Efficacy of Balloon-Guiding Catheter for Mechanical Thrombectomy in Patients with Anterior Circulation Ischemic Stroke
- PMID: 28264235
- PMCID: PMC5365284
- DOI: 10.3340/jkns.2016.0809.003
Efficacy of Balloon-Guiding Catheter for Mechanical Thrombectomy in Patients with Anterior Circulation Ischemic Stroke
Abstract
Objective: To evaluate the efficacy of balloon guiding catheter (BGC) during thrombectomy in anterior circulation ischemic stroke.
Methods: Sixty-two patients with acute anterior circulation ischemic stroke were treated with thrombectomy using a Solitaire stent from 2011 to 2016. Patients were divided into the BGC group (n=24, 39%) and the non-BGC group (n=38, 61%). The number of retrievals, procedure time, thrombolysis in cerebral infarction (TICI) grade, presence of distal emboli, and clinical outcomes at 3 months were evaluated.

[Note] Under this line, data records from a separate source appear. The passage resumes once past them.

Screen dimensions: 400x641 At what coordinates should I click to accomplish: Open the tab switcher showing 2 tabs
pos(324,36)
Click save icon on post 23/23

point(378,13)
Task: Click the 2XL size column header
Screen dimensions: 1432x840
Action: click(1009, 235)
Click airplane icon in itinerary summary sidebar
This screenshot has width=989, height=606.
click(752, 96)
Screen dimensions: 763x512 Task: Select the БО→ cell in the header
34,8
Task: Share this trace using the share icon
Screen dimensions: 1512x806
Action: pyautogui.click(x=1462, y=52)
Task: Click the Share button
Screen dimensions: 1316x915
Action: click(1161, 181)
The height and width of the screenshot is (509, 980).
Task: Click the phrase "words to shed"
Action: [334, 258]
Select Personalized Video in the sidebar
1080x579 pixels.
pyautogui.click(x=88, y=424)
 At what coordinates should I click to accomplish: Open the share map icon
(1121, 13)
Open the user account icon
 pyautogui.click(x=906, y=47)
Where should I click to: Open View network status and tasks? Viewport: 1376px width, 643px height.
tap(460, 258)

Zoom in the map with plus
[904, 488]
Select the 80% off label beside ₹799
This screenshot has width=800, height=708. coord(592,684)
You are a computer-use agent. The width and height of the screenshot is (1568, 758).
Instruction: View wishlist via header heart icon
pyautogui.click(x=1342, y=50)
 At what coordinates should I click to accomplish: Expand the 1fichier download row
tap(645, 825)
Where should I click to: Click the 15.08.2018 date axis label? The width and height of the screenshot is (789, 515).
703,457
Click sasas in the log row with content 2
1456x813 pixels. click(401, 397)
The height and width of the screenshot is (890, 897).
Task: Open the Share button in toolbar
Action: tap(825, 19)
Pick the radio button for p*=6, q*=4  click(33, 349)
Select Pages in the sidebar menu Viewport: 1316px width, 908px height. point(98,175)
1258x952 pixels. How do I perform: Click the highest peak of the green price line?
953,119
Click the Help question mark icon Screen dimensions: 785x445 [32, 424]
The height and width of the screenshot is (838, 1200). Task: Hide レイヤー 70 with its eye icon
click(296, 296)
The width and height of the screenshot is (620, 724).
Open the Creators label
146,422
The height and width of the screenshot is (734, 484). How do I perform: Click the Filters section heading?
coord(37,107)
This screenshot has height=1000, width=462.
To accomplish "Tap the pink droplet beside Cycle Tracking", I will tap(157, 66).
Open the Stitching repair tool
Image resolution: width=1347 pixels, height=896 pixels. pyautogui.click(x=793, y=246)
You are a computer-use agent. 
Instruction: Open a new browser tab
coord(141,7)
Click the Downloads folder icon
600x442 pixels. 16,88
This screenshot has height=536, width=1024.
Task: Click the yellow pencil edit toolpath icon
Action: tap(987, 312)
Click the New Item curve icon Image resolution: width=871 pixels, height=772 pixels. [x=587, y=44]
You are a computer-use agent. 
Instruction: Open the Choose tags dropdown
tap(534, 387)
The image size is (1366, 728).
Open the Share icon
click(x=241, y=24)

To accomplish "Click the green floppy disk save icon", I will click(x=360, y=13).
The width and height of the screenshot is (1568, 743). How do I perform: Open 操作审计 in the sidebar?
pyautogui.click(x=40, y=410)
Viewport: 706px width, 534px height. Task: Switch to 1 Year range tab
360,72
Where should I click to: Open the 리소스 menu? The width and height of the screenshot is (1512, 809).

Results: Successful recanalization was more frequent in BGC than in non-BGC (83% vs. 66%, p=0.13). Distal emboli occurred less in BGC than in non-BGC (23.1% vs. 57.1%, p=0.02). Good clinical outcome was more frequent in BGC than in non-BGC (50% vs. 16%, p=0.03). The multivariate analysis showed that use of BGC was the only independent predictor of good clinical outcome (odds ratio, 5.19: 95% confidence interval, 1.07-25.11). More patients in BGC were successfully recanalized in internal carotid artery (ICA) occlusion with small retrieval numbers (<3) than those in non-BGC (70% vs. 24%, p=0.005). In successfully recanalized ICA occlusion, distal emboli did not occur in BGC, whereas nine patients had distal emboli in non-BGC (0% vs. 75%, p=0.001) and good clinical outcome was superior in BGC than in non-BGC (55.6% vs. 8.3%, p=0.01).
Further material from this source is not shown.